Gloved hands hold a COVID-19 vaccination card

The Centers for Medicare & Medicaid Services’ COVID-19 vaccine mandate is now the target of a massive lawsuit. Ten states filed suit in U.S. District Court in eastern Missouri Wednesday charging the mandate could cost millions of healthcare workers their jobs for failing to get vaccinated against the coronavirus by Jan. 4, 2022.

Even before the lawsuit was filed, National Association for Home Care & Hospice President William Domby predicted legal action against the mandate was likely.

“We can anticipate there is going to be a bit of a bump road in the near term relative to these mandates,” Dombi said Wednesday in a webinar with members.

NAHC Vice President of Regulatory Affairs Mary Carr said earlier this week any legal challenges to the CMS mandate probably won’t hold up in court because CMS has broad regulatory power.

The CMS lawsuit comes on the heels of similar legal action against the second vaccine mandate for private firms with more than 100 workers handed down by the Labor Department’s Occupational Safety and Health Administration.
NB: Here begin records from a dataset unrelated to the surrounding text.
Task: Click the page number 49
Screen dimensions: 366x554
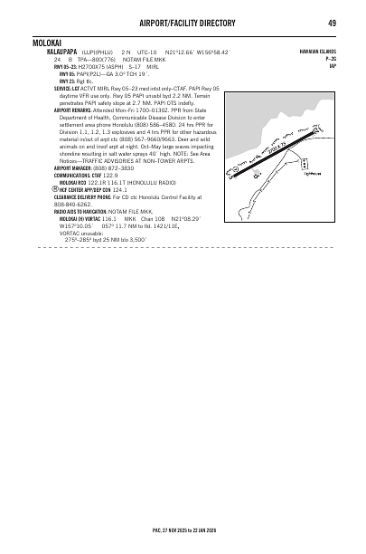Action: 332,23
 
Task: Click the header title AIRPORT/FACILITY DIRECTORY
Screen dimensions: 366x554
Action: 183,23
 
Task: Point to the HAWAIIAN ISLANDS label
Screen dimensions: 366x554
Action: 318,52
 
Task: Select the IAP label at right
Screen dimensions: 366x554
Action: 333,66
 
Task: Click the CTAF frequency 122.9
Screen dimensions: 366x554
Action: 111,176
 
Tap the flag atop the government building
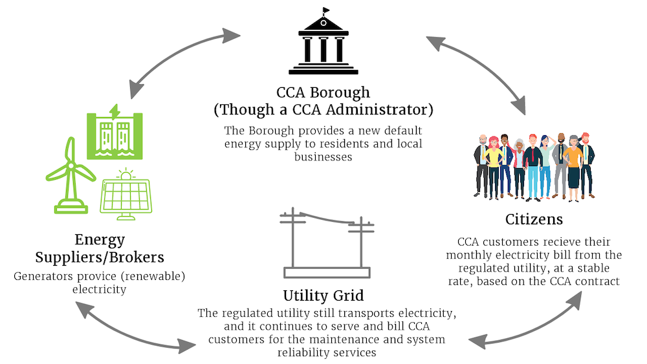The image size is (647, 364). click(x=325, y=10)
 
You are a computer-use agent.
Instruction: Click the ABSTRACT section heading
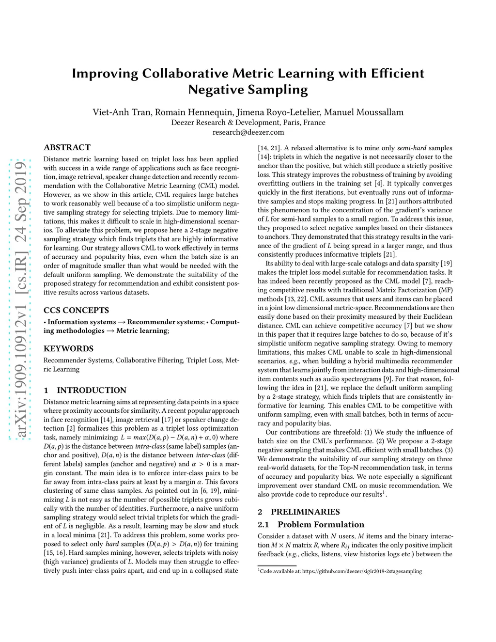click(67, 147)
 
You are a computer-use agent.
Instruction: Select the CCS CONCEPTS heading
click(76, 310)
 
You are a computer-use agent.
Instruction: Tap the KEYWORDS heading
click(68, 348)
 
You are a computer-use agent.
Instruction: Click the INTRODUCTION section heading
click(92, 390)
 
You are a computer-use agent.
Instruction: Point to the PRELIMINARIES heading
click(305, 512)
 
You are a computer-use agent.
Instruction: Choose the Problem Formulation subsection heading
click(321, 524)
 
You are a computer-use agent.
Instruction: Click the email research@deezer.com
click(248, 132)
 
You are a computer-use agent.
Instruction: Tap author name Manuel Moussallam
click(364, 112)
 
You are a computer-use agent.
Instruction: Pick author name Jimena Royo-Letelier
click(278, 112)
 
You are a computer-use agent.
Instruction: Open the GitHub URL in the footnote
click(362, 571)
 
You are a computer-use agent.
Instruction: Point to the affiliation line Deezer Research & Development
click(248, 122)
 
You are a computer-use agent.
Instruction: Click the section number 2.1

A panel of the U.S. Court of Appeals for the Fifth Circuit temporarily stayed the OSHA mandate earlier this week and attorneys general in several states also said they would challenge the regulation in court.

Dombi predicted the OSHA mandate will sail through the courts and go into effect on Jan. 4, 2022 as planned.

“These things are going to move very, very quickly,” Dombi said. “What is going to happen is the OSHA cases are going to be consolidated into a single court of appeals. That decision will be made by the court of appeals in a matter of days and it is highly unlikely that these matters will find their way to the Supreme Court.”